**Prompt:**
The result should be the lines from the one holding "Where should I click to: Click" to the end of the records below, repeated exactly. No pictures.

Collected data:
——————————

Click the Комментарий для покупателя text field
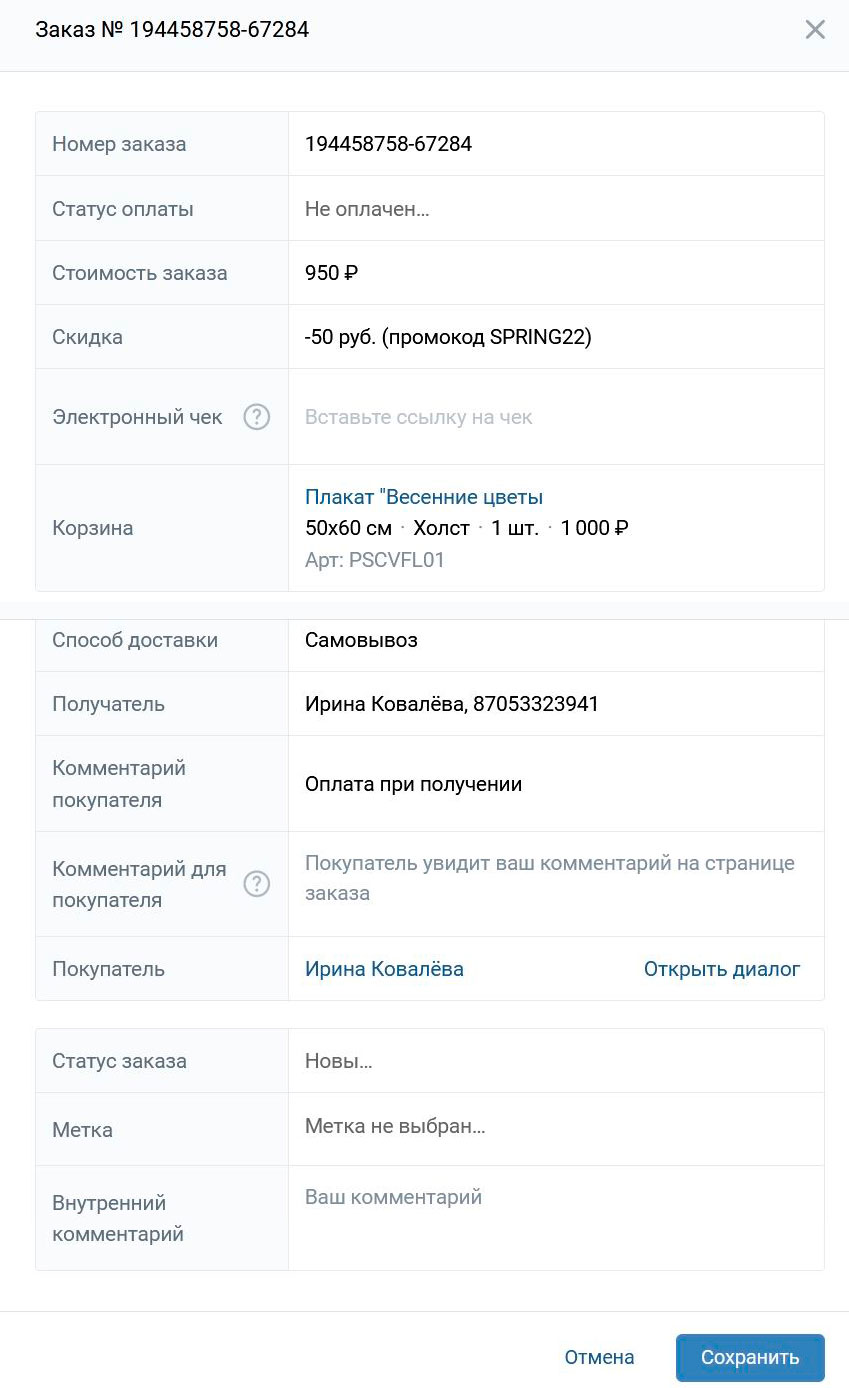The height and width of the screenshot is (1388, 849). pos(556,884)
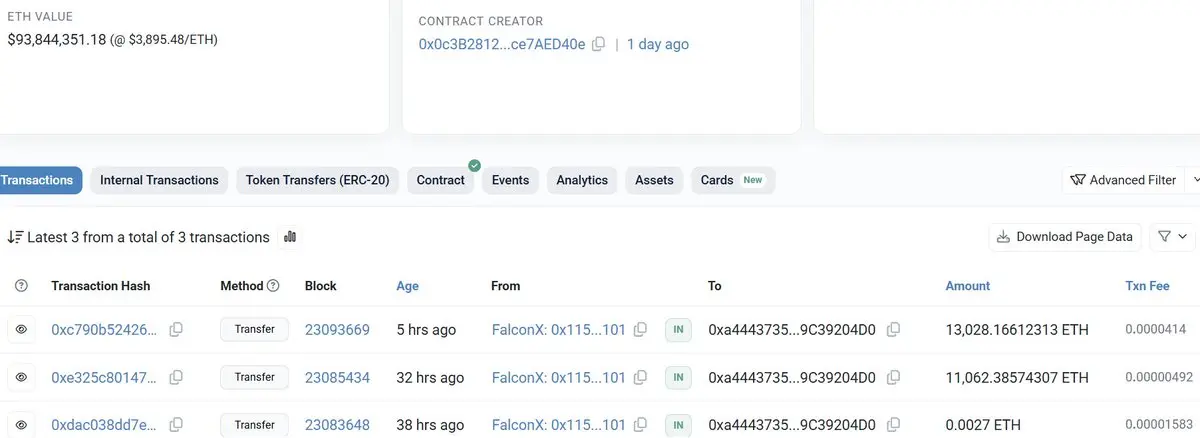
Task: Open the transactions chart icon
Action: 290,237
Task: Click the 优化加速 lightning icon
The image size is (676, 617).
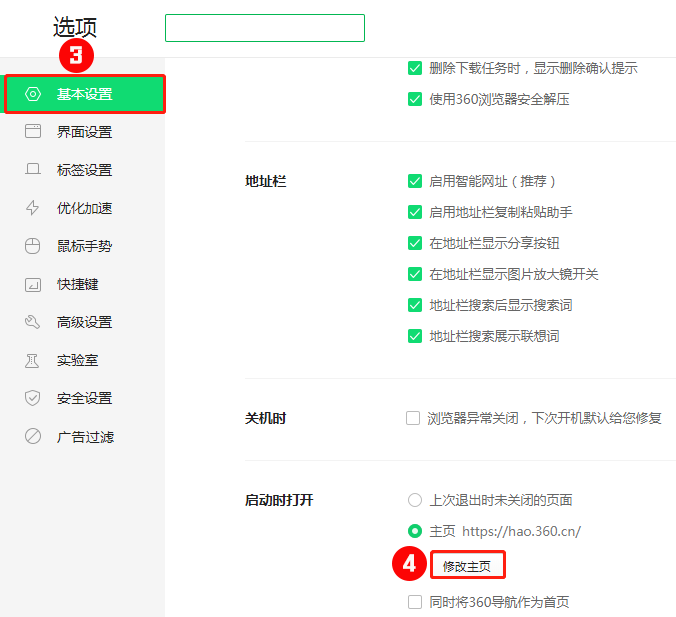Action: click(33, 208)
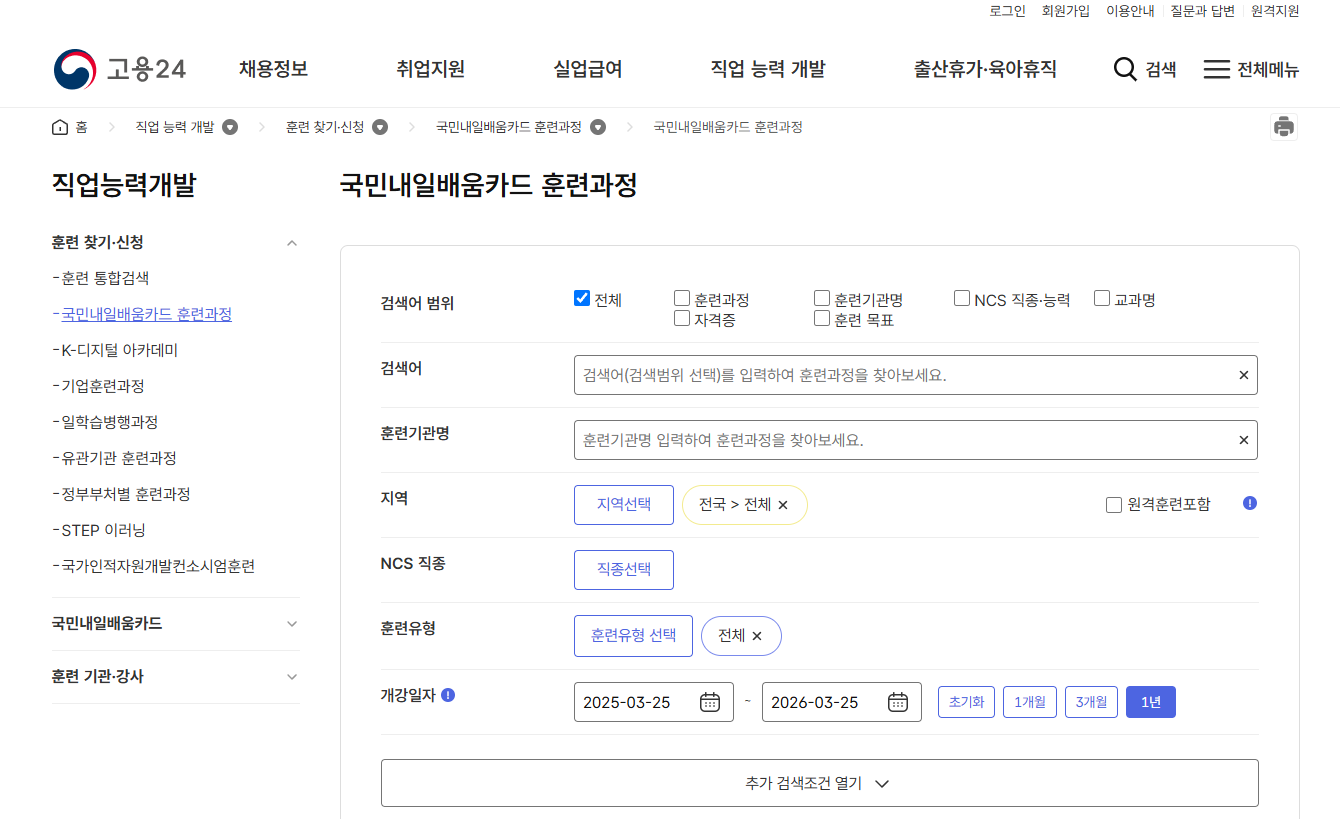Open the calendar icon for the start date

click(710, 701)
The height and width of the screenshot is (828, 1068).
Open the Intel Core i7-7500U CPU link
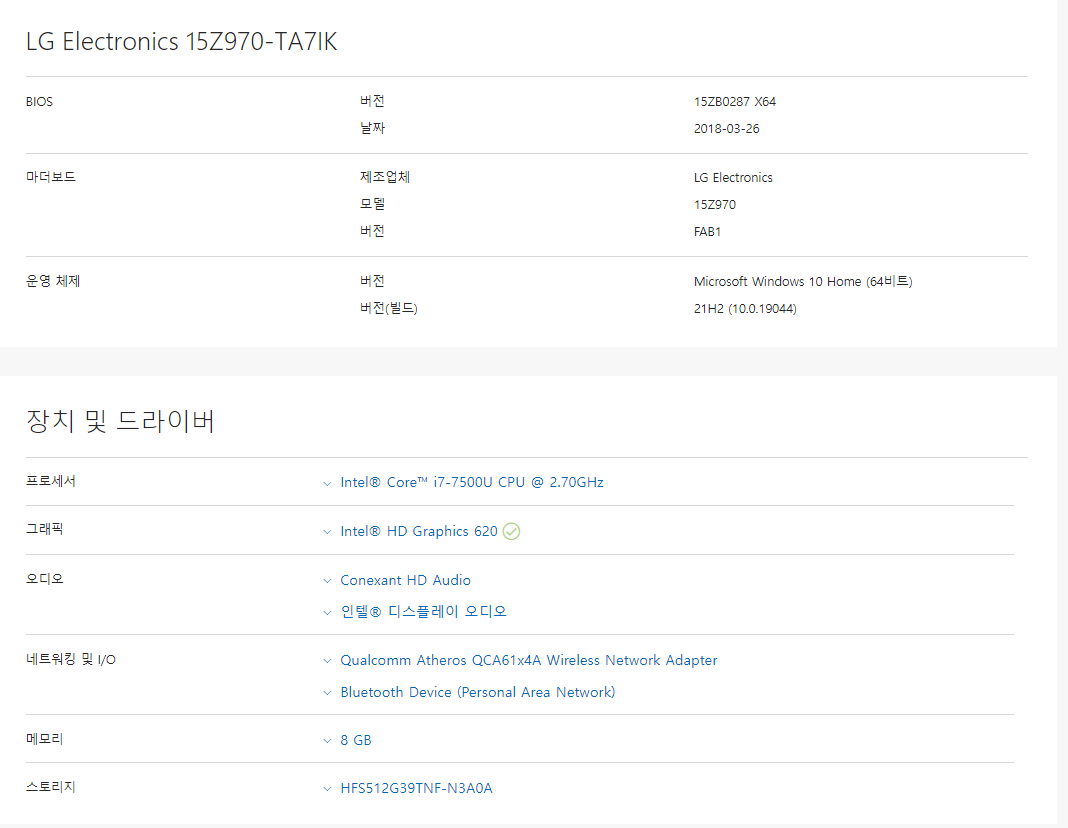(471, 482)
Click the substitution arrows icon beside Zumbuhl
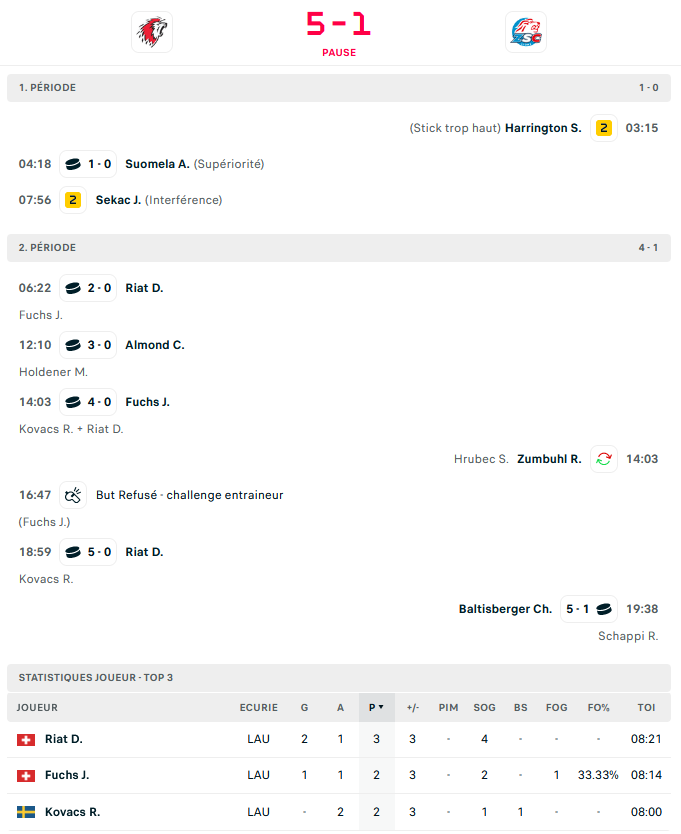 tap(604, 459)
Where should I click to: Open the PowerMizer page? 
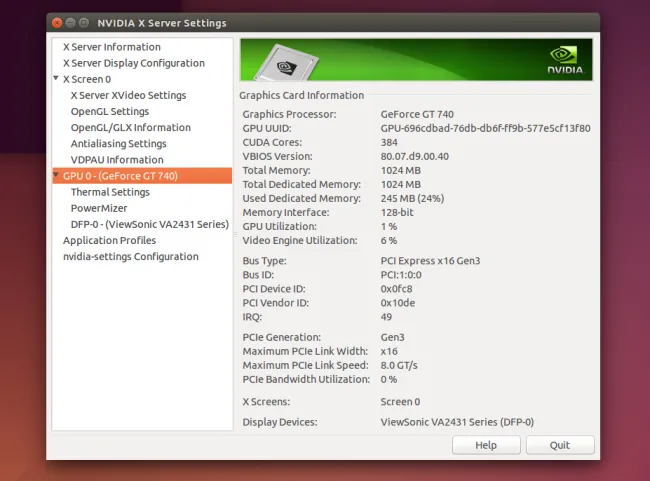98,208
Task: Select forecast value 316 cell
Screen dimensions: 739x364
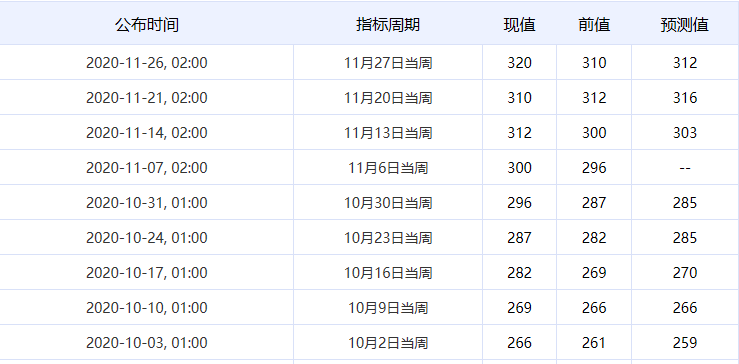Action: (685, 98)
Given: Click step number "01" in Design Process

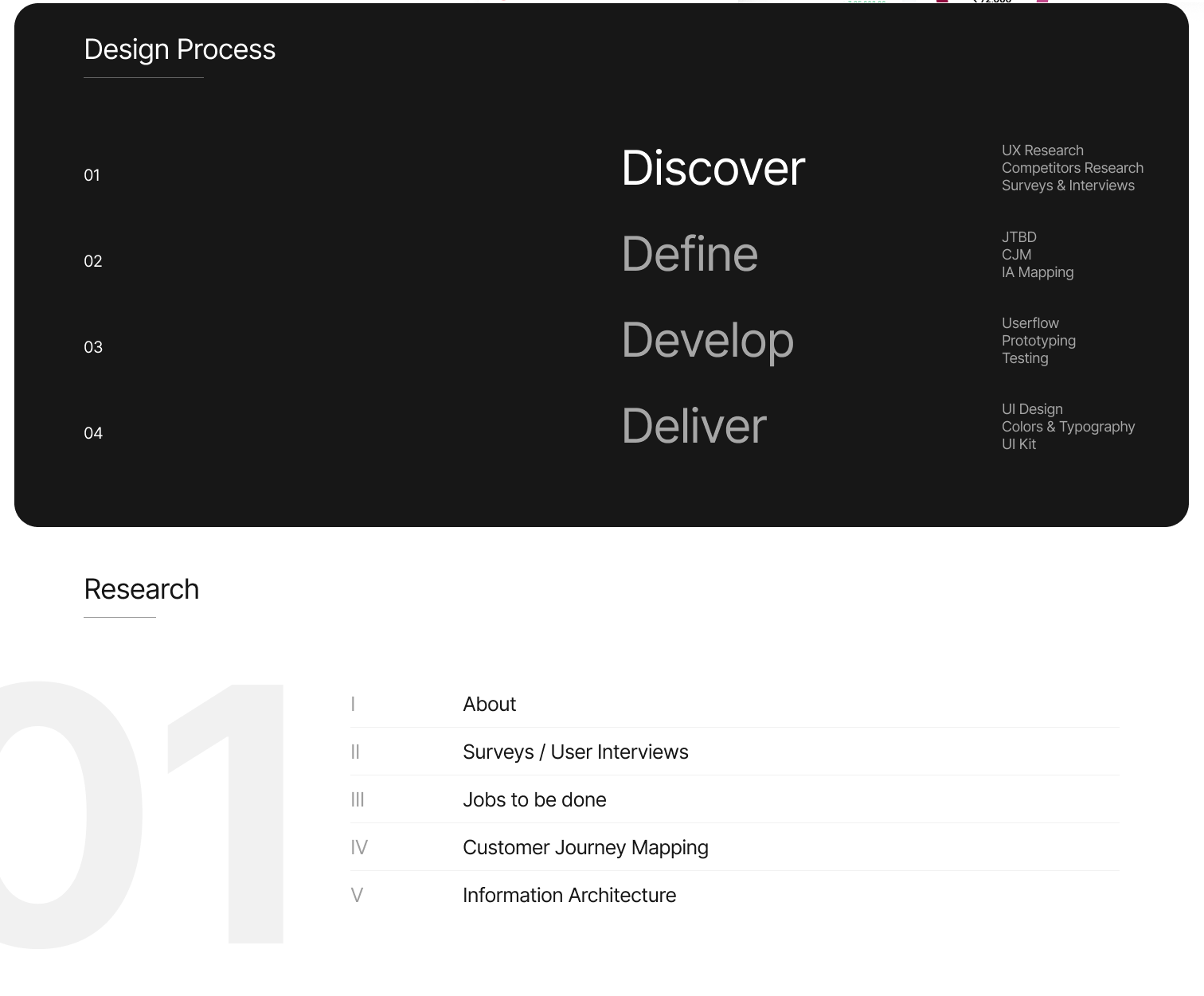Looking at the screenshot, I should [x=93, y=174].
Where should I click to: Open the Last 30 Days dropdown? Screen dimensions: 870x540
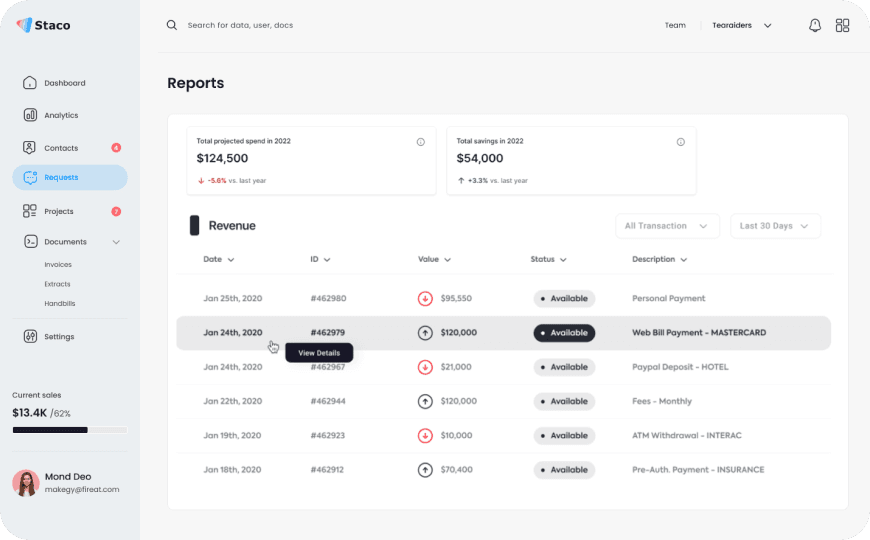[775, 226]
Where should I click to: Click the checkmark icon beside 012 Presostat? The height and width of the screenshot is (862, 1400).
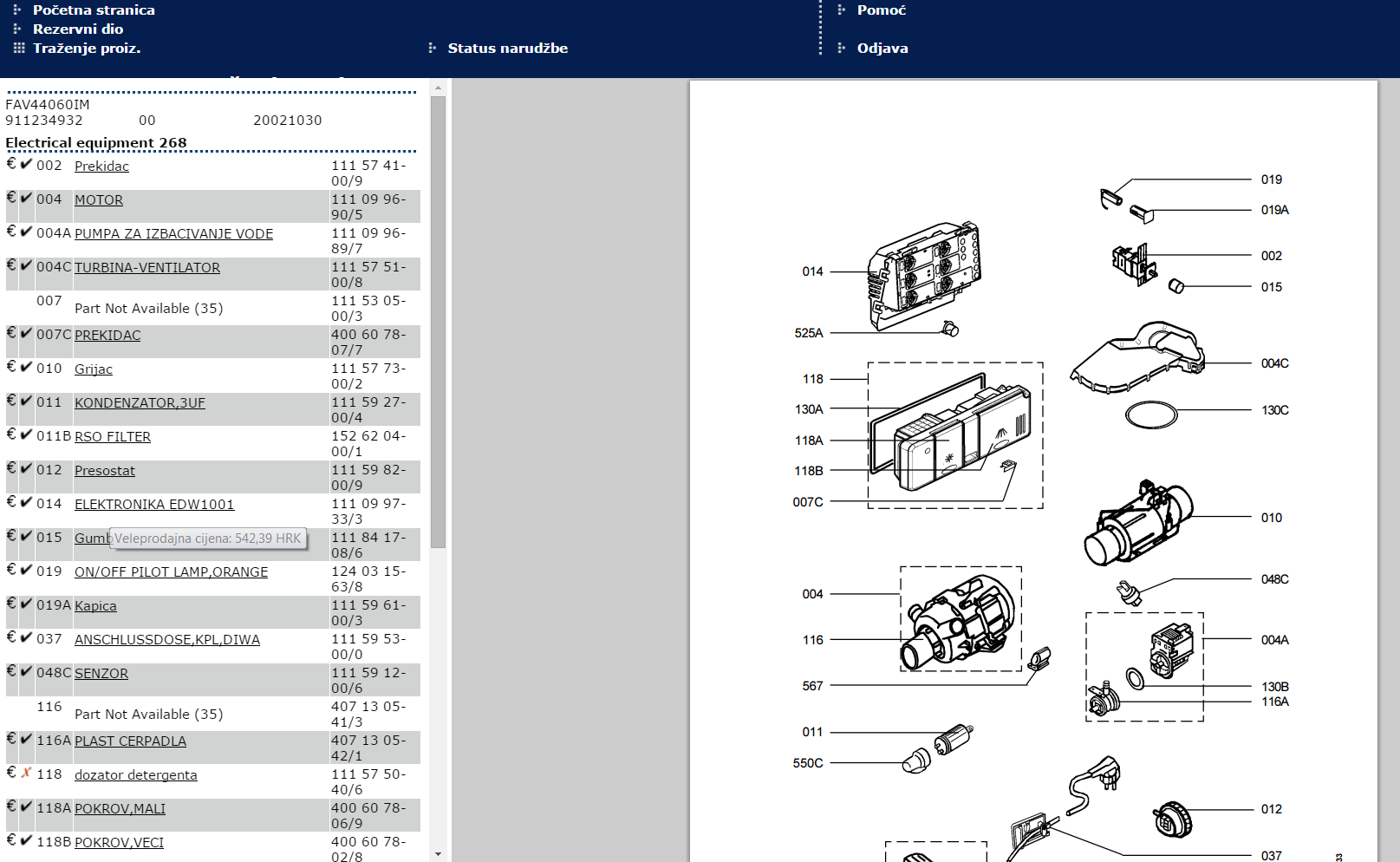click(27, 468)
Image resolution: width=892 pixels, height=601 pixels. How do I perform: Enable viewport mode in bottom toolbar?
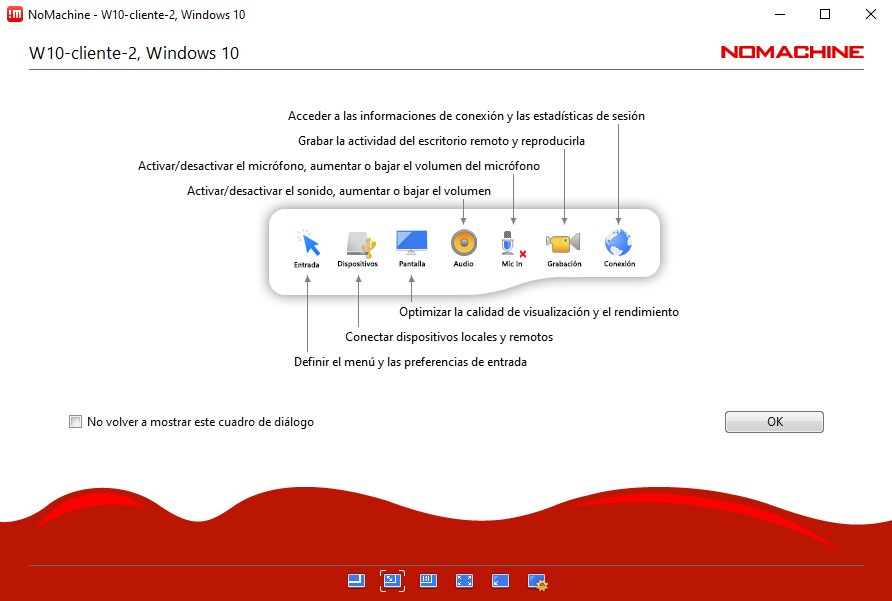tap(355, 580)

——————————

**Written response:**
Where should I click to: Click the checkmark icon beside 012 Presostat? The height and width of the screenshot is (862, 1400).
click(27, 468)
Image resolution: width=892 pixels, height=601 pixels. How do I perform: Enable viewport mode in bottom toolbar?
tap(355, 580)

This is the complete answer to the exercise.